WHAT YOU WILL DO >>
Could you work out how many lines in the material below hold the word "computer"? Give only the number in reply.

AVAILABLE RECORDS >>
──────

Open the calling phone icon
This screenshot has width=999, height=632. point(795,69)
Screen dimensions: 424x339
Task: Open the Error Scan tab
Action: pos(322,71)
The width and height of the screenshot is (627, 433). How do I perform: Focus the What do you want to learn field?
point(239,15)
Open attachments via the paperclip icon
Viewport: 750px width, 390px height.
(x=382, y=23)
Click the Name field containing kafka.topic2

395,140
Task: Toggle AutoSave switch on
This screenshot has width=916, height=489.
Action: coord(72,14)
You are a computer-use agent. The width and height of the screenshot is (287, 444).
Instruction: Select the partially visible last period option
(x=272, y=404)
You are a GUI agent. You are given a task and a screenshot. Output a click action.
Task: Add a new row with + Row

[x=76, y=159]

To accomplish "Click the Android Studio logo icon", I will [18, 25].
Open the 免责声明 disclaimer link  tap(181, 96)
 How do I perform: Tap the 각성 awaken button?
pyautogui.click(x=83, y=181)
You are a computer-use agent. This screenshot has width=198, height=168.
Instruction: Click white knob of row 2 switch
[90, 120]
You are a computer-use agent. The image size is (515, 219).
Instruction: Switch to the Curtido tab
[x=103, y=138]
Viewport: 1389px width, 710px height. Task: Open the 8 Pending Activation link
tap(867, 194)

──────

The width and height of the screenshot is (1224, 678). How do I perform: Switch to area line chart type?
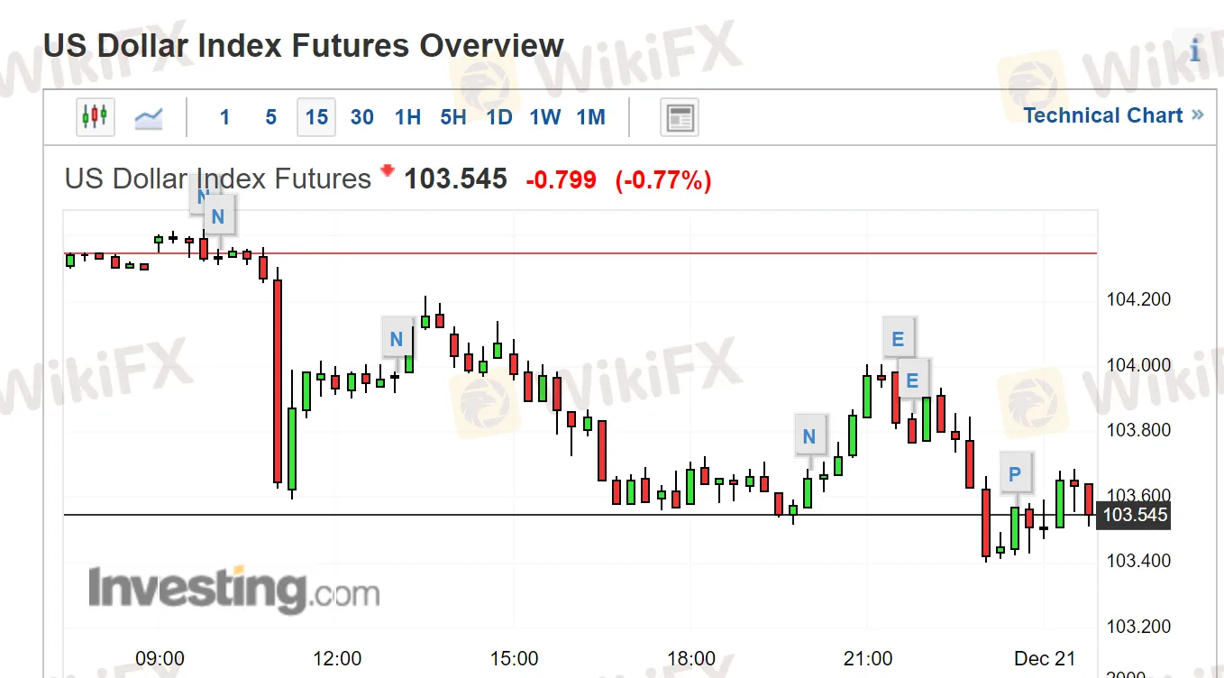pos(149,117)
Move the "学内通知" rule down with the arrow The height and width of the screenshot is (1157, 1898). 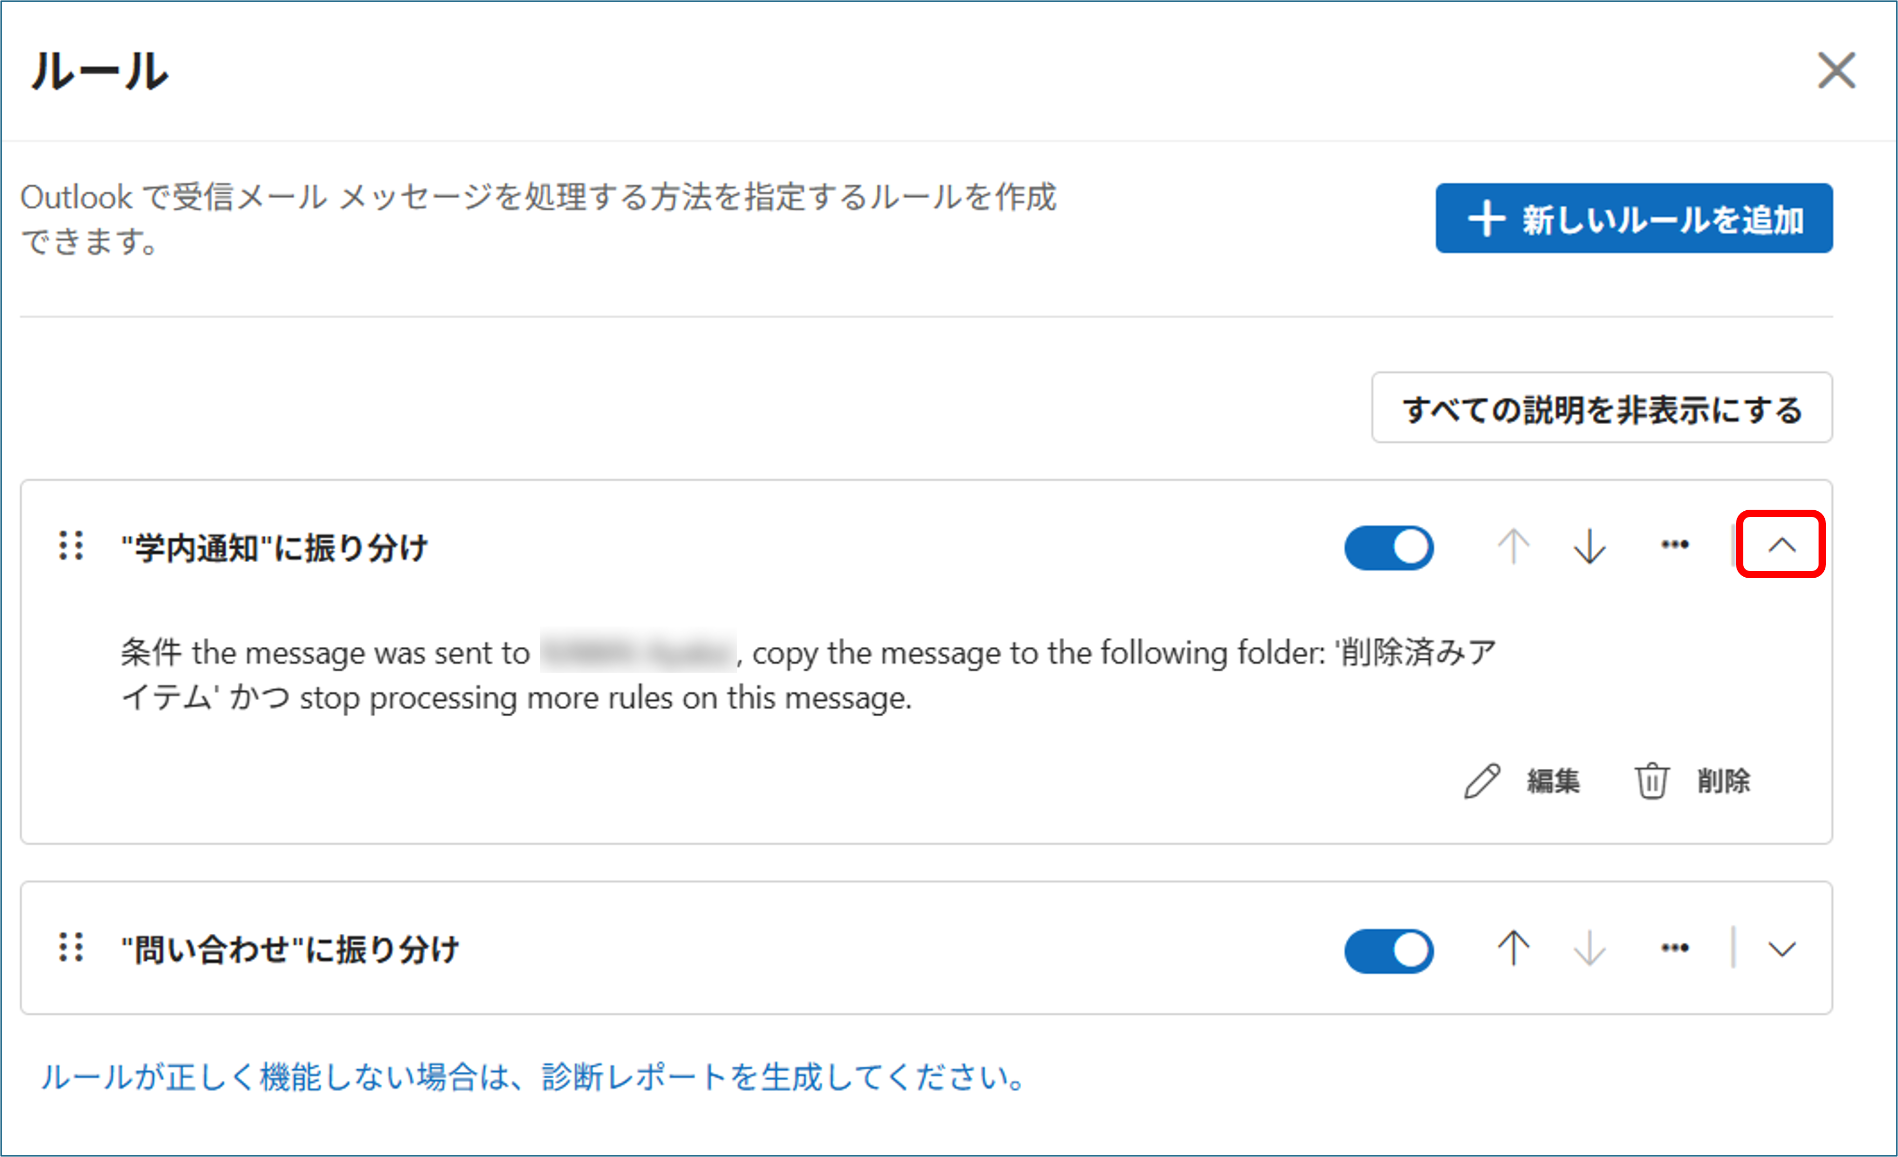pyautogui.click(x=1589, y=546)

──────

OUTPUT OF THE EXERCISE >>
3